## MATERIAL FOR THE TASK
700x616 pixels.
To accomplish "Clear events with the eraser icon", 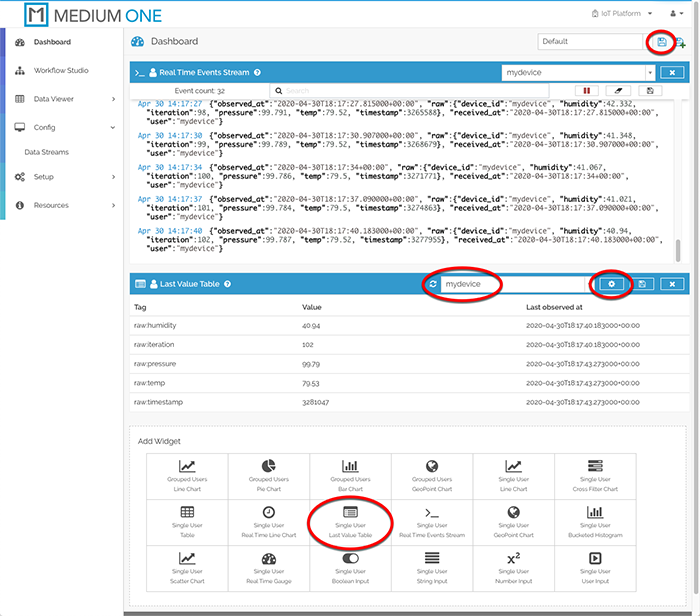I will (x=621, y=90).
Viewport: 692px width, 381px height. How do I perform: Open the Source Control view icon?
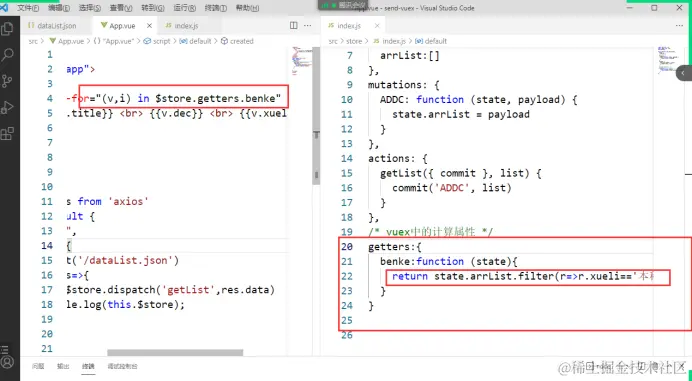coord(8,81)
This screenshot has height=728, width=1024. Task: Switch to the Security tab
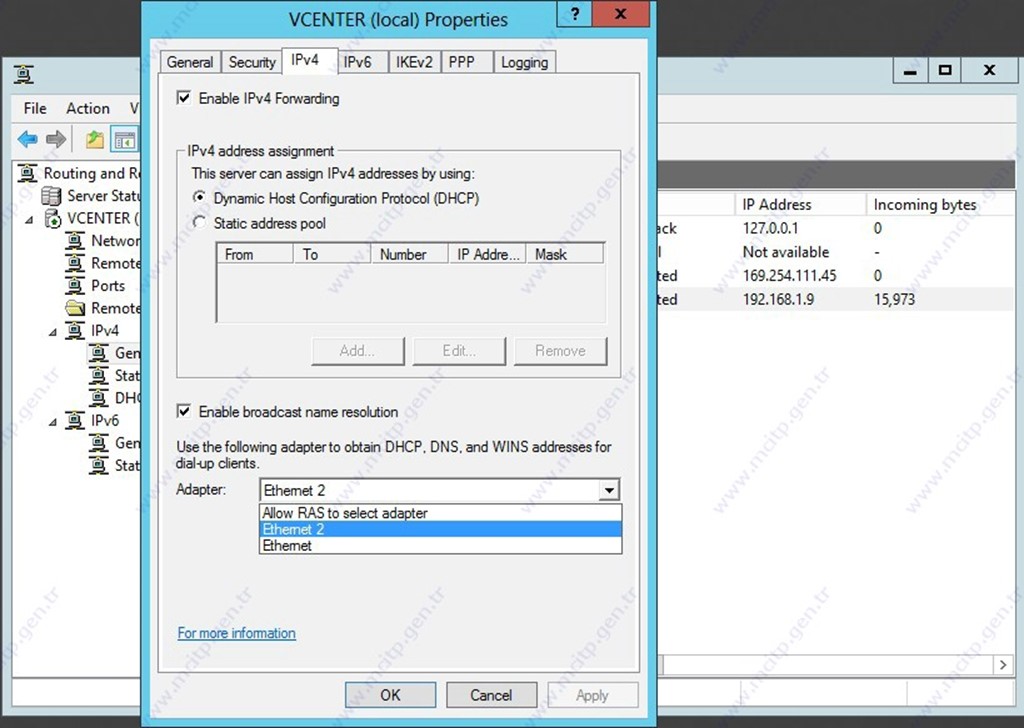(251, 62)
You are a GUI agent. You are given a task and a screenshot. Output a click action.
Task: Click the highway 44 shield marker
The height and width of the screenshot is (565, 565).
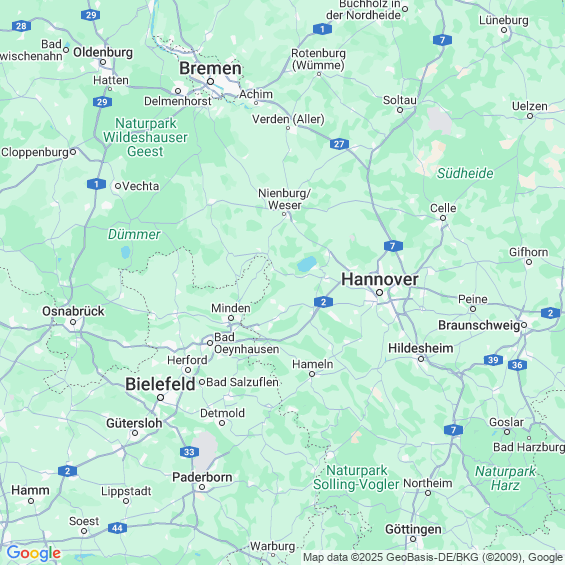[117, 528]
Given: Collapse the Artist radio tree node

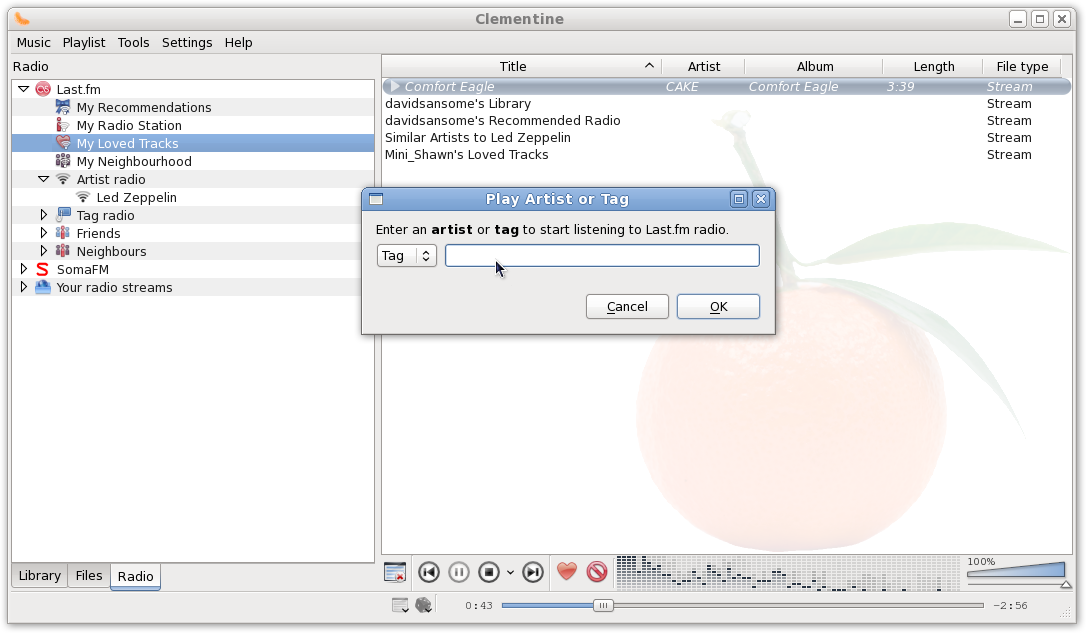Looking at the screenshot, I should (x=44, y=179).

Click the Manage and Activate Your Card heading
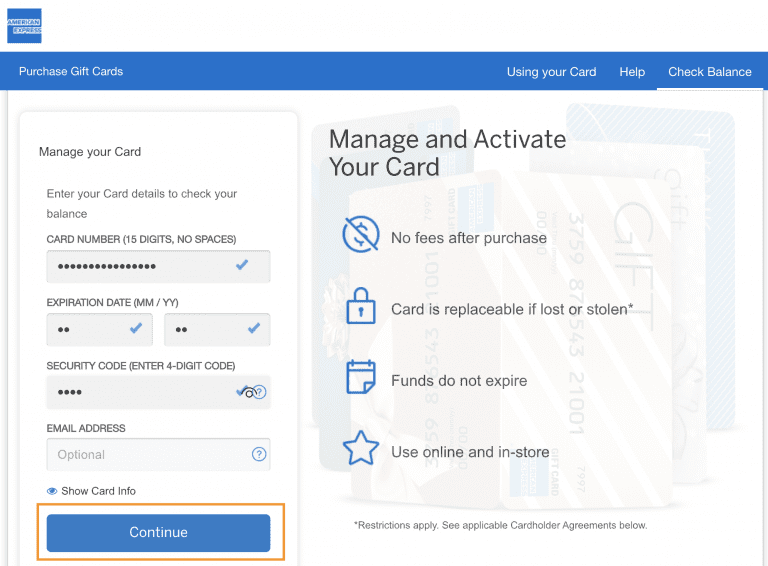click(x=447, y=152)
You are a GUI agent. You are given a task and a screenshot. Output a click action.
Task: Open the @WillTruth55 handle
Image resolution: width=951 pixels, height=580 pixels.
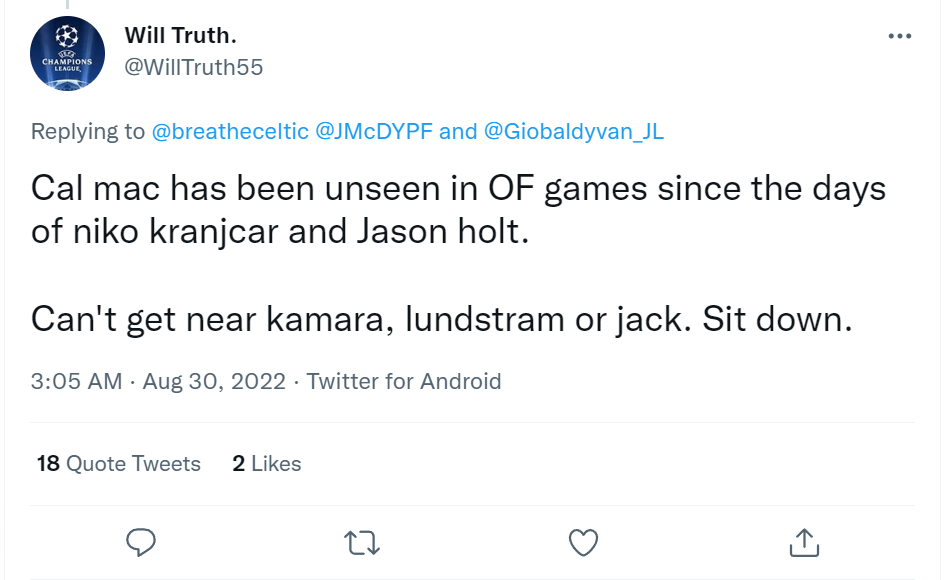click(x=193, y=67)
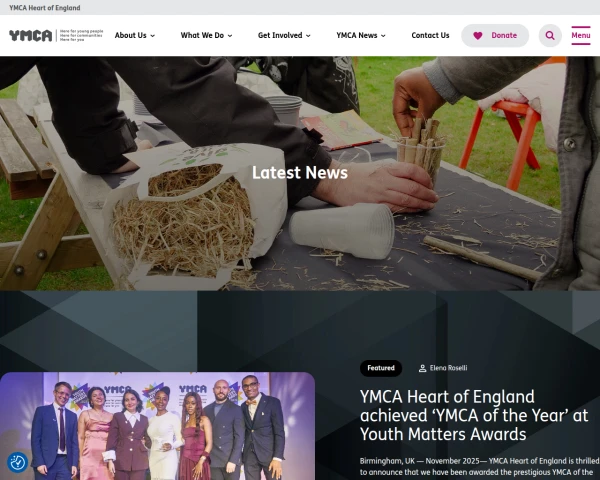Expand the About Us chevron
600x480 pixels.
coord(152,36)
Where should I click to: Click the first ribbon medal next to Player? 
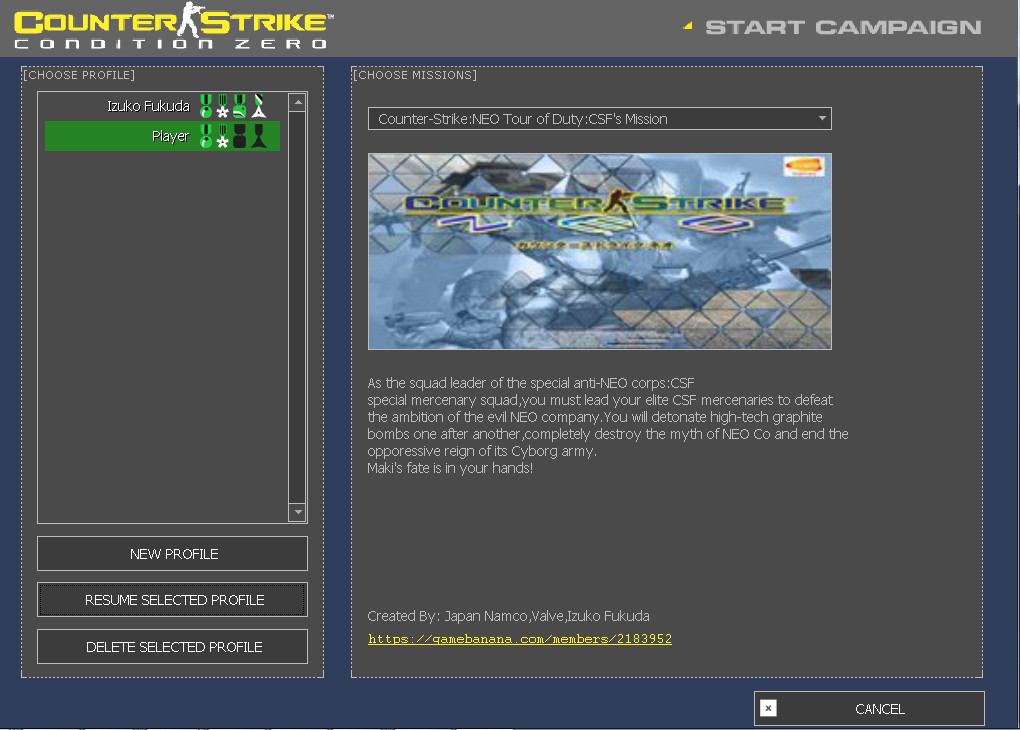pyautogui.click(x=204, y=136)
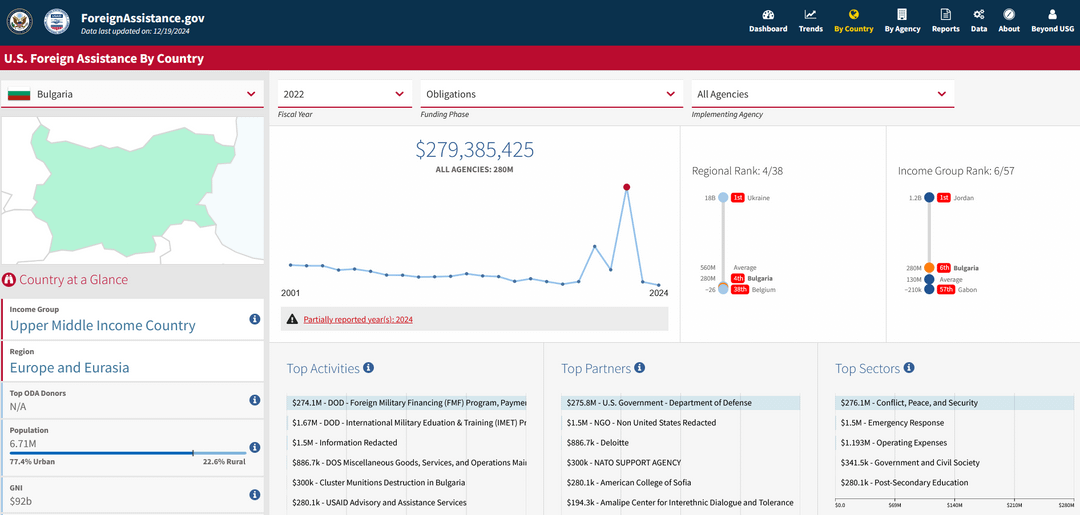This screenshot has height=515, width=1080.
Task: Click info icon beside Income Group
Action: (254, 319)
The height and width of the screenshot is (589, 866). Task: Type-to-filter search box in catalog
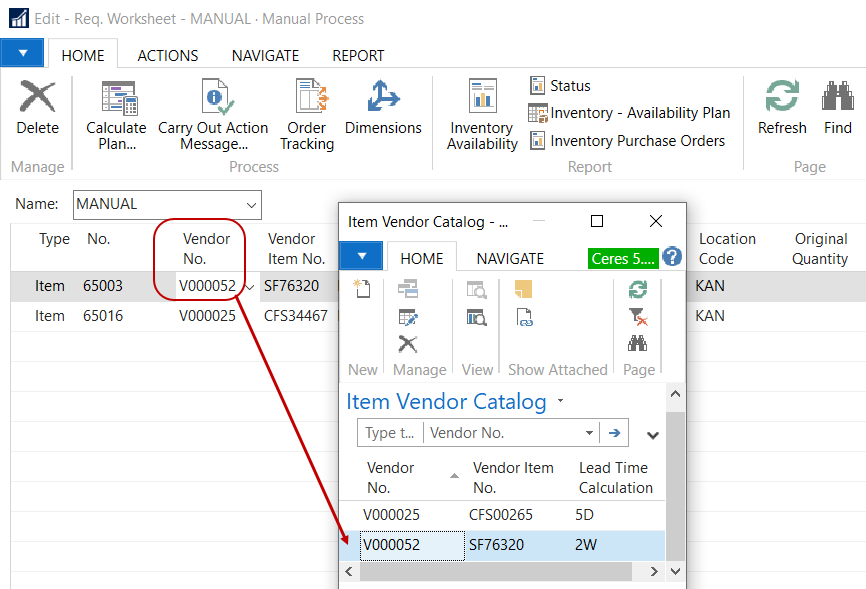coord(390,433)
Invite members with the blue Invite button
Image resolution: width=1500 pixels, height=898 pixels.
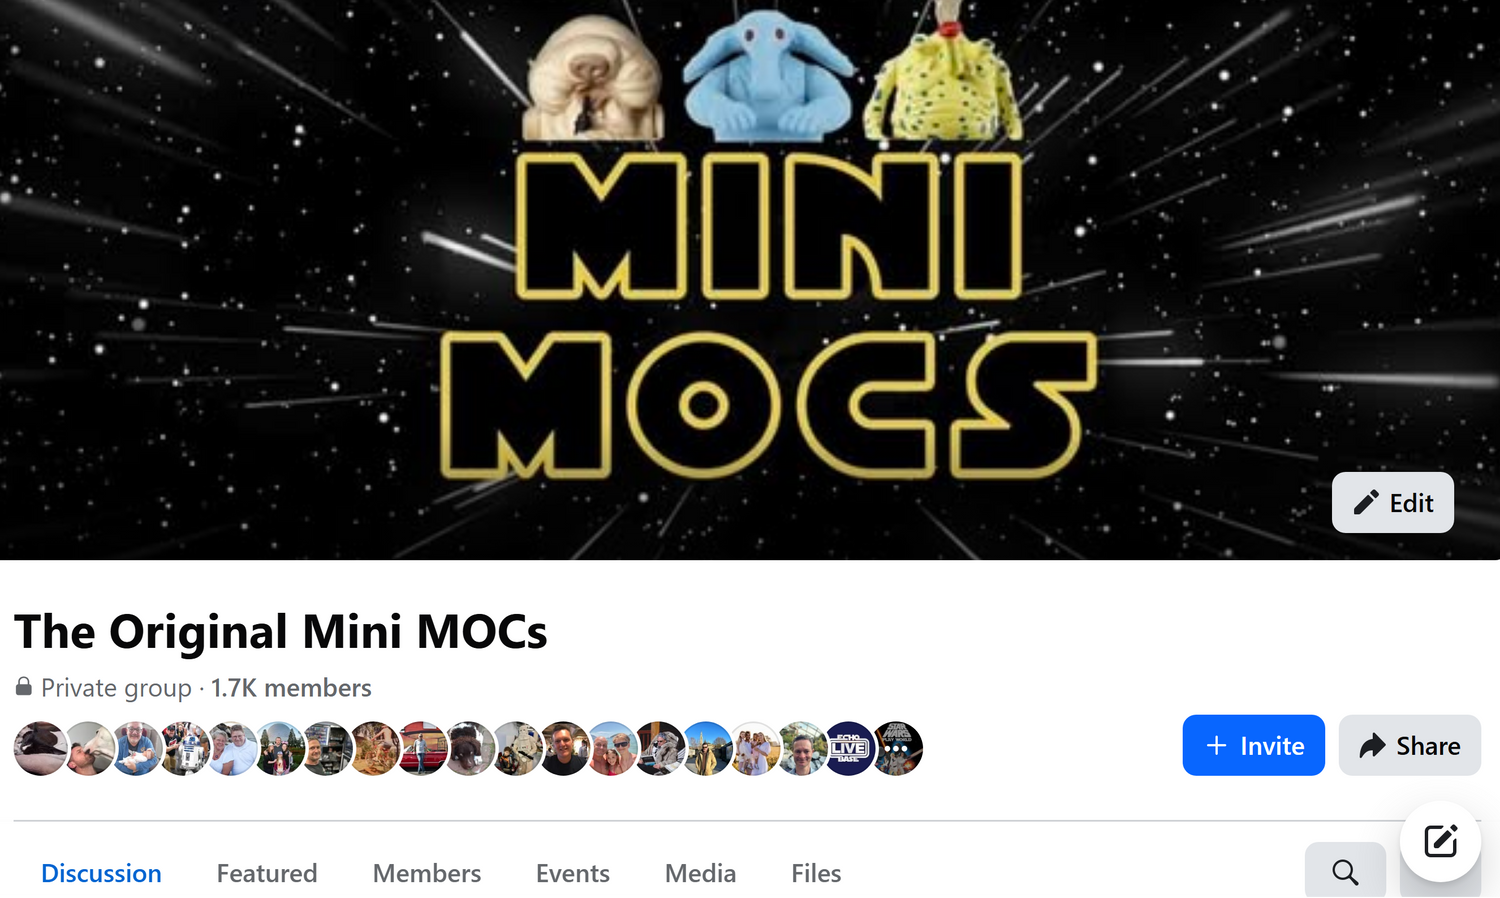pos(1253,745)
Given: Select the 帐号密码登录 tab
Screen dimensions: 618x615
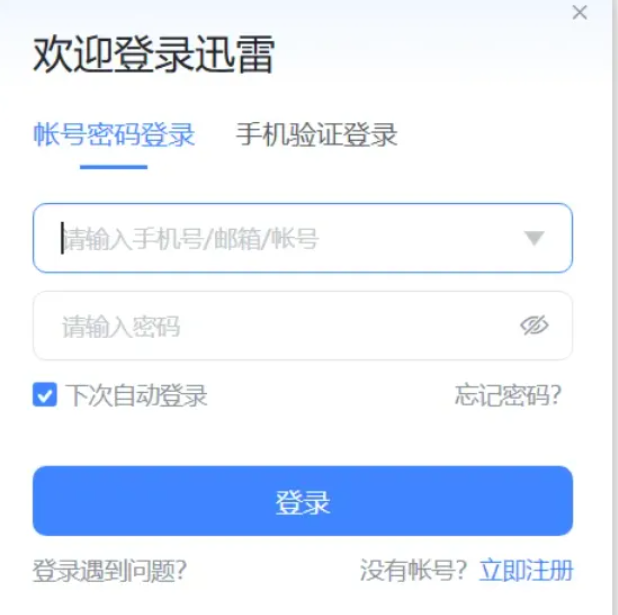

## TRY IT
What is the exact wording of the lines from the one bearing "Task: Open the @WillTruth55 handle" through the final line of the records above? Write it out without the pictures.

## EXERCISE RESULT
Task: Open the @WillTruth55 handle
Image resolution: width=951 pixels, height=580 pixels.
click(x=193, y=67)
Expand the About Us chevron
600x480 pixels.
coord(152,36)
Where should I click to: Click the first ribbon medal next to Player? 
pyautogui.click(x=204, y=136)
This screenshot has height=515, width=1080.
Task: Click info icon beside Income Group
Action: (254, 319)
The height and width of the screenshot is (589, 866). Task: Type-to-filter search box in catalog
coord(390,433)
Invite members with the blue Invite button
Image resolution: width=1500 pixels, height=898 pixels.
pos(1253,745)
Given: Select the 帐号密码登录 tab
Screen dimensions: 618x615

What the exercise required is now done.